Reservation of Rights Requirements Adopted by South Carolina Supreme Court

by Cozen O'Connor

Cozen O'Connor

The South Carolina Supreme Court’s recent decision in Harleysville Group Insurance v. Heritage Communities, Inc., Appellate Case Nos. 2013-001281 and 2013-001291, 2017 WL 105021 (S.C. Jan. 11, 2017) affirms what is and is not covered “property damage” under commercial general liability (CGL) policies in the construction defect context, affirms that the scope of an insurer’s duty to indemnify is limited to damages that accrued during the insurer’s time on risk, and provides guidance on how to perform time-on-risk calculations. These topics alone make the opinion required reading for insurance and legal practitioners involved in South Carolina construction defect claims.

The most newsworthy aspect of the opinion, however, is its adoption of strict requirements for effective reservation of rights letters. Citing no South Carolina authority and relying on cases from other jurisdictions, the opinion finds that Harleysville’s reservations were “too imprecise” to preserve Harleysville’s right to contest liability for millions of dollars in actual damages awarded in underlying cases by way of subsequently filed declaratory judgment actions. 2017 WL 105021 *5-7. The opinion also provides detailed guidance as to what must now be included in an insurer’s reservation of rights letter in order to effectively protect the insurer’s interests under South Carolina law. Id. This guidance on effective reservations from South Carolina’s highest court seemingly applies to all insurers regardless of the type of coverage at issue. Accordingly, this opinion will likely have reverberations throughout the entire South Carolina insurance coverage community, impacting both pending and future claims.

The opinion addresses two separate insurance coverage cases involving damages stemming from the defective construction of two condominium complexes in Myrtle Beach: Magnolia North Horizontal Property Regime (Magnolia North) and Riverwalk at Arrowhead Country Club Horizontal Property Regime (Riverwalk). Id. *1. Magnolia North and Riverwalk were constructed between 1997 and 2000. During the construction period the various developer and construction entities involved in the projects, collectively referred to as Heritage, maintained CGL policies with Harleysville. After construction was complete and the units were sold, the purchasers became aware of significant construction problems, including building code violations, structural deficiencies, and water intrusion issues. In 2003, the property owners’ associations (the POAs) for the complexes filed suit against Heritage seeking actual and punitive damages for the construction defects under theories of negligent construction, breach of fiduciary duty, and breach of warranty. Individual homeowners in Riverwalk also filed a class action seeking damages for the loss of use of their property during the repair period. Id.

After receiving notice of the underlying lawsuits, Harleysville informed Heritage that it would provide for Heritage’s defense subject to a full reservation of rights.
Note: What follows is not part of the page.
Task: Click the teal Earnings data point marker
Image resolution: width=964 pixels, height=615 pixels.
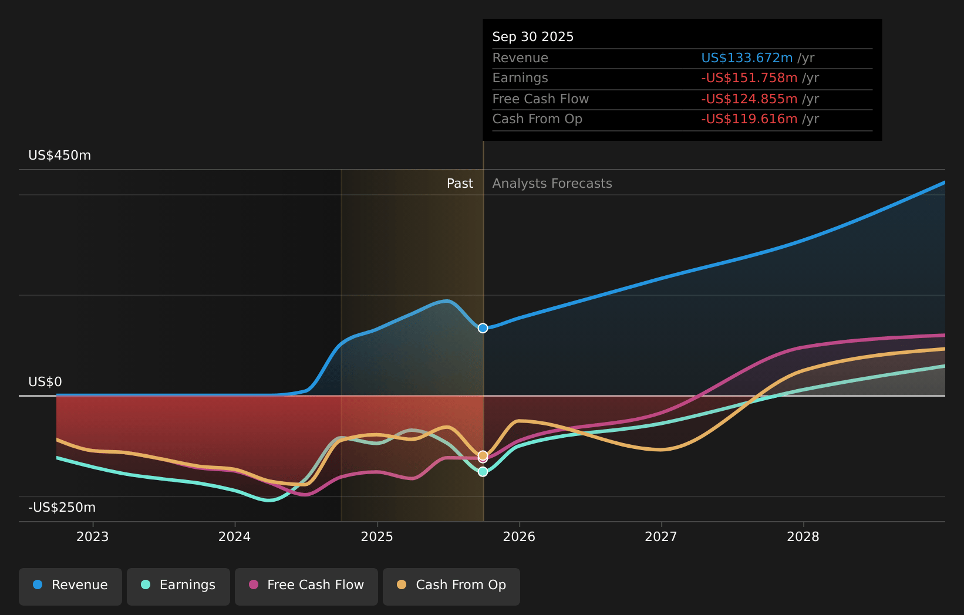Action: [483, 472]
The underlying lawsuits proceeded to trial. The defense counsel retained by Harleysville for Heritage limited the issues at the trials to damages. Id. *2. The juries returned general verdicts for actual damages in the amounts of $6.5 million for Magnolia North’s POA, $4.25 million for Riverwalk’s POA, and $250,000 for Riverwalk’s homeowners in the loss of use case, and also awarded punitive damages in the amounts of $2 million for Magnolia North’s POA, $250,000 for Riverwalk’s POA, and $750,000 for Riverwalk’s homeowners in the loss of use case. Id.

Following the jury verdicts, Harleysville filed the two declaratory judgment actions addressed by the South Carolina Supreme Court. Id.

South Carolina’s Supreme Court recognized that the general verdicts in the underlying actions at least likely included some covered and some non-covered actual damages, because costs associated with removing, repairing, or replacing faulty workmanship itself do not constitute covered property damage under South Carolina law. Id. *3-5. The court, however, found that Harleysville had waived the right to contest its liability for actual damages because Harleysville’s reservations in this regard were too generic and insufficient to preserve its rights to do so. The court stated:

… [Harleysville’s] letters explained that Harleysville would provide a defense in the underlying suits and listed the name and contact information for the defense attorney Harleysville had selected to represent Heritage in each matter. These letters identify the particular insured entity and lawsuit at issue, summarize the allegations in the complaint, and identify the policy numbers and policy periods for policies that potentially provide coverage. Additionally, each of these letters (through a cut-and-paste approach) incorporated a nine- or ten-page excerpt of various policy terms, including the provisions relating to the insuring agreement, Harleysville’s duty to defend, and numerous policy exclusions and definitions. Despite these policy references, the letters included no discussion of Harleysville’s position as to the various provisions or explanations of its reasons for relying thereon. With the exception of the claim for punitive damages, the letters fail to specify the particular grounds upon which Harleysville did, or might thereafter, dispute coverage.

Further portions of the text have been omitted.